> _Excerpted passage_:
Personal information
- Full name: Alejandro Barrera García
- Date of birth: 12 May 1991 (age 35)
- Place of birth: Oviedo, Spain
- Height: 1.90 m (6 ft 3 in)
- Position: Midfielder

Youth career
- 1998–2010: Sporting Gijón

Senior career*
- Years: Team / Apps / (Gls)
- 2010–2013: Sporting Gijón B / 76 / (7)
- 2012–2016: Sporting Gijón / 66 / (4)
- 2016–2017: Zaragoza / 15 / (0)
- 2017–2019: Extremadura / 38 / (2)
- 2019: Bengaluru / 3 / (0)
- 2020: Barakaldo / 6 / (0)
- 2020–2021: Atlético Baleares / 7 / (0)
- 2021: Algeciras / 13 / (0)
- 2022: Ryukyu / 1 / (0)
- 2023: Calahorra / 2 / (0)
- 2023–2024: Coruxo / 13 / (0)
- 2024–2025: Llanera / 22 / (1)

= Álex Barrera =

Spanish footballer

Alejandro "Álex" Barrera García (born 12 May 1991) is a Spanish professional footballer who plays as a central midfielder.

==Club career==
Born in Oviedo, Asturias, Barrera joined neighbouring Sporting de Gijón's youth academy in 1998, aged seven. He made his senior debut with the reserve team on 21 March 2010 against CD Toledo, and went on to be a regular starter for the reserves in the following Segunda División B seasons.

On 19 August 2012, Barrera made his first official appearance with the main squad, starting in a 2–0 defeat at CD Numancia in the Segunda División. In March 2013, he renewed his contract with Sporting until 2016.

> _Problems to solve_:
1. In the Álex Barrera biography, which team did Barrera face in his senior debut with the reserve team?
2. Pick up the Álex Barrera biography right after its final sentence and keep writing it.

> _Study material_:

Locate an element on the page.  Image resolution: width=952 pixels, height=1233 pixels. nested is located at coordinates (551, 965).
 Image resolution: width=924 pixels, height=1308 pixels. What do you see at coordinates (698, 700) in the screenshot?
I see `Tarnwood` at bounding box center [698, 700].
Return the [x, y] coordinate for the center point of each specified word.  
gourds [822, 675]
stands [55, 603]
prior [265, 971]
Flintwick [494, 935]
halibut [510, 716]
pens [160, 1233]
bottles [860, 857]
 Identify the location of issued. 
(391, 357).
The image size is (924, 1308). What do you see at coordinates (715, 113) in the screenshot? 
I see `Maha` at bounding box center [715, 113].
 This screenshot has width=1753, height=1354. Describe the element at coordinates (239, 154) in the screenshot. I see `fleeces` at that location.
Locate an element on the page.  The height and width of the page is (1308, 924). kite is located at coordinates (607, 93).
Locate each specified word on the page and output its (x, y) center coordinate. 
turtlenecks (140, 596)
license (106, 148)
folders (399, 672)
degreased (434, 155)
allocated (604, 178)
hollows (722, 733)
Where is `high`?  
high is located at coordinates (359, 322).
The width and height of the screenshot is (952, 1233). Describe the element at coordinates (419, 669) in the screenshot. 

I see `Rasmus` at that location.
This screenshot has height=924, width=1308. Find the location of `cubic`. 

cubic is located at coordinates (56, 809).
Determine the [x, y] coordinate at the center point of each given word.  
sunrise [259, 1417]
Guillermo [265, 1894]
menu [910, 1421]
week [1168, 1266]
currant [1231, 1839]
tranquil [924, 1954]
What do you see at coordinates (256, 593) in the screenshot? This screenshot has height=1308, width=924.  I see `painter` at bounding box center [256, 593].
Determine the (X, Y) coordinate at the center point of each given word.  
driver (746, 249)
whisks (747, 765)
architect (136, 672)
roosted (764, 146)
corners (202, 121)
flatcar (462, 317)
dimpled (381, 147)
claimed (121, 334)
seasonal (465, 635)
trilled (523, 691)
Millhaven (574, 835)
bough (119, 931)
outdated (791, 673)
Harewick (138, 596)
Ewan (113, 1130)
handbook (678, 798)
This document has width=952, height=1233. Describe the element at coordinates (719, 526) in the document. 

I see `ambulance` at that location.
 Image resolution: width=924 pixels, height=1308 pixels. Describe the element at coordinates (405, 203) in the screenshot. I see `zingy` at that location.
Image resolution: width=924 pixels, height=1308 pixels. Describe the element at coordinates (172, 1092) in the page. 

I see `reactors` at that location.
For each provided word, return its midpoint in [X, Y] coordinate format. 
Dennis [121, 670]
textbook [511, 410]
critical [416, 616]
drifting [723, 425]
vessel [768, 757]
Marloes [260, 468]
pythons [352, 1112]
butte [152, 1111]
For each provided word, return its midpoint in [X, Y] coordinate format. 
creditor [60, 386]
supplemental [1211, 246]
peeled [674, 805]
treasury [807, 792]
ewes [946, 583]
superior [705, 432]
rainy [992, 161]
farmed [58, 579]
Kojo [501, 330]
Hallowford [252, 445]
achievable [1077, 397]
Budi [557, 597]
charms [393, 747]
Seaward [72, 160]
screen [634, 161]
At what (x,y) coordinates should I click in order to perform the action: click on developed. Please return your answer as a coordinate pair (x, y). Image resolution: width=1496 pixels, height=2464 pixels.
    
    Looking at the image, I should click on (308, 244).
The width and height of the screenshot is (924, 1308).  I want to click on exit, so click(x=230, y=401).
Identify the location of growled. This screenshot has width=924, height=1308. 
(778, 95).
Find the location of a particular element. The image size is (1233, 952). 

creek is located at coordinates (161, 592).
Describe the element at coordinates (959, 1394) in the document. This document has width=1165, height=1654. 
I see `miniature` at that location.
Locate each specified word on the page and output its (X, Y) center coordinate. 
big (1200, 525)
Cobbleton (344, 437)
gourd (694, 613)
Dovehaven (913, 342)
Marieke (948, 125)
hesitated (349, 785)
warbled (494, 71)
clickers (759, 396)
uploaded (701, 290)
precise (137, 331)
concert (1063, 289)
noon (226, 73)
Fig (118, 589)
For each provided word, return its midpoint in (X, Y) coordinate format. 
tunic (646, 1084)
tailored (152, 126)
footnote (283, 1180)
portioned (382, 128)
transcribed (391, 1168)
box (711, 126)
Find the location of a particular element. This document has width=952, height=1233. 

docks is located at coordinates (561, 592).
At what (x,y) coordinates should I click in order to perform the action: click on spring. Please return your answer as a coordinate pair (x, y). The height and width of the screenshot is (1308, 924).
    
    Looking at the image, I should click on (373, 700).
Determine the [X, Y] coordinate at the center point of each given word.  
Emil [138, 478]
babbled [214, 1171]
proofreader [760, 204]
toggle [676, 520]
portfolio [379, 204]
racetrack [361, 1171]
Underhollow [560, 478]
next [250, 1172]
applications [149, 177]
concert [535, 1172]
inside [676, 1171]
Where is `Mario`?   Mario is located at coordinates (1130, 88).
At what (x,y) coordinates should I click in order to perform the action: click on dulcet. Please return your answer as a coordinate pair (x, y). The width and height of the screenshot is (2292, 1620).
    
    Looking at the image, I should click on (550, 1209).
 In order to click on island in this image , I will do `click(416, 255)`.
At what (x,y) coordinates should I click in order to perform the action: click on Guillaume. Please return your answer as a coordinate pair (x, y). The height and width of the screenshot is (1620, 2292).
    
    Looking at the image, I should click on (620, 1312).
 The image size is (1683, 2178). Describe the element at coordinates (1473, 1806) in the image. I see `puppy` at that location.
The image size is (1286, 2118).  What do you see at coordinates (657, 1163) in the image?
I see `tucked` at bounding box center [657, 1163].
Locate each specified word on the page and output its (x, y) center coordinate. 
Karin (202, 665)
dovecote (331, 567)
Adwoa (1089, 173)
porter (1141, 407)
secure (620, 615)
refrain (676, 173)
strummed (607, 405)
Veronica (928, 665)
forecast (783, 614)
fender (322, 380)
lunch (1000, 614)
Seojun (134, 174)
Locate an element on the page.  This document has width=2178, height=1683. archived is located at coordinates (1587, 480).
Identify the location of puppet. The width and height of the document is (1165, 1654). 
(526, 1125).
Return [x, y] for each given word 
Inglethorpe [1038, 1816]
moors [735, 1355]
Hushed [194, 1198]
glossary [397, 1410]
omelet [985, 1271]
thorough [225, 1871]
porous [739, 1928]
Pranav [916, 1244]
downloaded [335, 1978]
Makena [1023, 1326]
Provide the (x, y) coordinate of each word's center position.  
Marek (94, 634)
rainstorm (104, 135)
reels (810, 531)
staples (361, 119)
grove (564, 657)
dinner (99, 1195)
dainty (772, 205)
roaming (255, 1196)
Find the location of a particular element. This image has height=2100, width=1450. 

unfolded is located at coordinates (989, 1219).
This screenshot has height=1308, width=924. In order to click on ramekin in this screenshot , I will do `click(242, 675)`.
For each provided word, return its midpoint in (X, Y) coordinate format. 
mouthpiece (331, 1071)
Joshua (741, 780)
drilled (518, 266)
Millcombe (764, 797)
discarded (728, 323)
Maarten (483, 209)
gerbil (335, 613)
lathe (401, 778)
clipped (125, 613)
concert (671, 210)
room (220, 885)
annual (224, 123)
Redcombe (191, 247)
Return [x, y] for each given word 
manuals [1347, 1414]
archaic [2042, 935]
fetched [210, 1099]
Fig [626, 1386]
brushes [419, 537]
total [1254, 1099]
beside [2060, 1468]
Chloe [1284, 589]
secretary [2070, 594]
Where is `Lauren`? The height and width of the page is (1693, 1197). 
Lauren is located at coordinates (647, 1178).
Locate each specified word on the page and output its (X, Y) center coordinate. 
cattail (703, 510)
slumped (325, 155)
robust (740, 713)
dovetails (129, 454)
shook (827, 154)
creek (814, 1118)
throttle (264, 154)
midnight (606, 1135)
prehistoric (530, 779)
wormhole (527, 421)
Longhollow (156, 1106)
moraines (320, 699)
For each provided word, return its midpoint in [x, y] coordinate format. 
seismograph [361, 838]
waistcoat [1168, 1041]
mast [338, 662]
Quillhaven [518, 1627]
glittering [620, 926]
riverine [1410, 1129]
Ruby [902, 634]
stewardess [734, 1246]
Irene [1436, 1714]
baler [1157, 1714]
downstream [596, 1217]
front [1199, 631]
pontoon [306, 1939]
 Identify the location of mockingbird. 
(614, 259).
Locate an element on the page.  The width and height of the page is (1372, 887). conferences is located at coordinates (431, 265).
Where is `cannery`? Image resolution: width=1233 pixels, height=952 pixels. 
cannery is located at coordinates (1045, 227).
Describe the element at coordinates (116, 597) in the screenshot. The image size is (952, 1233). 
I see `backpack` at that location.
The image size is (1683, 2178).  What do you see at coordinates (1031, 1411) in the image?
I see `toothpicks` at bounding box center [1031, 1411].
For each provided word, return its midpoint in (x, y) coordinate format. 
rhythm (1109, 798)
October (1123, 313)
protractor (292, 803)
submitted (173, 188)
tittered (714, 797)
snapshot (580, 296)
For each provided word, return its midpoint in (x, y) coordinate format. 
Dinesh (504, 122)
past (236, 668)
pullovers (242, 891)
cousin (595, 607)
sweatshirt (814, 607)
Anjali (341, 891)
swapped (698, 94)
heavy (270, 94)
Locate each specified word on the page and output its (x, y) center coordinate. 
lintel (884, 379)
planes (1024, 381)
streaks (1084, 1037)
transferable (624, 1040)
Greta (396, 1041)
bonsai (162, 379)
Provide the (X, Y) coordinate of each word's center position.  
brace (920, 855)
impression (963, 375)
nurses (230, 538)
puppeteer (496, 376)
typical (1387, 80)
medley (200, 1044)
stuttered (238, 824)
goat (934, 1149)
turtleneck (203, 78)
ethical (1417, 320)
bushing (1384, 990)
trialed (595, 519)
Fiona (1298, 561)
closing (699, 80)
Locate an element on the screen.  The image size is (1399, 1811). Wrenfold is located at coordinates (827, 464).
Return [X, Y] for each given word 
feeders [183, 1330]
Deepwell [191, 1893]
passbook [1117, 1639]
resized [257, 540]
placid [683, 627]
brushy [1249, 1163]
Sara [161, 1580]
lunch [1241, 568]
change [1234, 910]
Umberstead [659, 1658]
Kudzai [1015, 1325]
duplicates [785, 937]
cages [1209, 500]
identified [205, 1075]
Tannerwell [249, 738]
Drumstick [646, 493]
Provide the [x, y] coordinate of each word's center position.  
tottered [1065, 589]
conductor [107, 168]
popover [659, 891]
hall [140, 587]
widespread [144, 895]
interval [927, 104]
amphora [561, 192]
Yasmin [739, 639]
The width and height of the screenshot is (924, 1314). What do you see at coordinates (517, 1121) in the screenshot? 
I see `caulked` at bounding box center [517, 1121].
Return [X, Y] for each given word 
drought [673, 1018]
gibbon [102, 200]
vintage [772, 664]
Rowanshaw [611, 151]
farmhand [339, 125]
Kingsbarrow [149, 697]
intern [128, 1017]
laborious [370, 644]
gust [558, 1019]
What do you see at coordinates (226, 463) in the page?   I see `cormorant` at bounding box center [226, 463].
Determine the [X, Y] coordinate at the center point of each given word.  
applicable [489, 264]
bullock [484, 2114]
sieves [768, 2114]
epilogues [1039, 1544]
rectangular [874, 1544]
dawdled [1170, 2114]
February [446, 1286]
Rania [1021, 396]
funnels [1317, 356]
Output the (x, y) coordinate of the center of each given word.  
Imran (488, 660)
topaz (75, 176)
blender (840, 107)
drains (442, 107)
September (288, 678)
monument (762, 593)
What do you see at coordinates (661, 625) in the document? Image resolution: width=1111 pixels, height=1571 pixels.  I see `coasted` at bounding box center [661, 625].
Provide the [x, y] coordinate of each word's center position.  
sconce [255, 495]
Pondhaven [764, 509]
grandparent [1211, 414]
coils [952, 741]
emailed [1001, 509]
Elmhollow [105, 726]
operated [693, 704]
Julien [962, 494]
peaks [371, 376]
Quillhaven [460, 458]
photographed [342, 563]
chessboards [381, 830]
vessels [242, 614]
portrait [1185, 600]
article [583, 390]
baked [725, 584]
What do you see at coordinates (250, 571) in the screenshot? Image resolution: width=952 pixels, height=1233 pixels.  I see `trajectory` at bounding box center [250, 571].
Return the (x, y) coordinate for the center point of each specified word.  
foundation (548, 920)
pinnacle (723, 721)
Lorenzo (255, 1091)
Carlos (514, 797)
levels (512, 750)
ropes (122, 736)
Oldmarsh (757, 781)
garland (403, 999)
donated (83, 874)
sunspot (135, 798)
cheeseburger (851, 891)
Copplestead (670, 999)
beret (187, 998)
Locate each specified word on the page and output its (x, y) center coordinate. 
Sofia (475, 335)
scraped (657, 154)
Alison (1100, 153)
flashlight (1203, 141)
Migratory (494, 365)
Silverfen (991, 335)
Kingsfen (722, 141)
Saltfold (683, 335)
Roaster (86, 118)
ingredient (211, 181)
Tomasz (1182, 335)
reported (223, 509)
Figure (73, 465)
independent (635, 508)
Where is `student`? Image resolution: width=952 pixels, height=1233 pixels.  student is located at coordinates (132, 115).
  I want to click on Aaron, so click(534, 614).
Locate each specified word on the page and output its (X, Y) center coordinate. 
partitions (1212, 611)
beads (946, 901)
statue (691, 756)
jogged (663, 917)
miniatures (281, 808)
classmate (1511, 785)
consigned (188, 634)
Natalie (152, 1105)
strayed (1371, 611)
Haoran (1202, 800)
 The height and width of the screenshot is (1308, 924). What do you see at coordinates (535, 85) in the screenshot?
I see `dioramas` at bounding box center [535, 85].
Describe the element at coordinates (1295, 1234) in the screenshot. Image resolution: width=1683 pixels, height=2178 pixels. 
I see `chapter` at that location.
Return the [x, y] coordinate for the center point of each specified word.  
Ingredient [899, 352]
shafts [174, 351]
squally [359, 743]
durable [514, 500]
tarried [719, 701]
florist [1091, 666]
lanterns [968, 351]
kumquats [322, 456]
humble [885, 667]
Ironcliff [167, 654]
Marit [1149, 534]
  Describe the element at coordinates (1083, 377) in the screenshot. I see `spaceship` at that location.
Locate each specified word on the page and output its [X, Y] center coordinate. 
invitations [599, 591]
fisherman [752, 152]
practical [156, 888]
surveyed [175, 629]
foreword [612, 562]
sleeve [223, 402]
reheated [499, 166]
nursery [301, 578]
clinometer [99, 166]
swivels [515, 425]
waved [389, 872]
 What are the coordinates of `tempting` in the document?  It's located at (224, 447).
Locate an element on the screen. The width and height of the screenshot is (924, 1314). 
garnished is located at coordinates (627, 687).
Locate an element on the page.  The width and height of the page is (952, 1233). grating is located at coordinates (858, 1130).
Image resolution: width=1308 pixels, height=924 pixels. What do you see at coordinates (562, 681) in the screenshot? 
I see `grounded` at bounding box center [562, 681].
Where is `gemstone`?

> _Answers_:
1. CD Toledo

2.
Barrera scored his first competitive goal on 1 September 2013, the second in a 3–0 home win over RCD Mallorca. He contributed 11 matches – four starts – and one goal in the 2014–15 campaign, as the club returned to La Liga after a three-year absence; his maiden appearance in the competition took place on 30 December 2015, when he came on as a late substitute in the 2–0 away loss to SD Eibar.

On 11 July 2016, Barrera signed a two-year contract with Real Zaragoza of the second division. On 31 August of the following year, after being sparingly used, he moved to division three side Extremadura UD, helping achieve a first-ever promotion to the former tier in 2018.

Barrera equalised a 1–1 away draw against Real Oviedo on 19 August 2018, scoring Extremadura's maiden goal in the second division. The following 31 January, however, he terminated his contract with the club.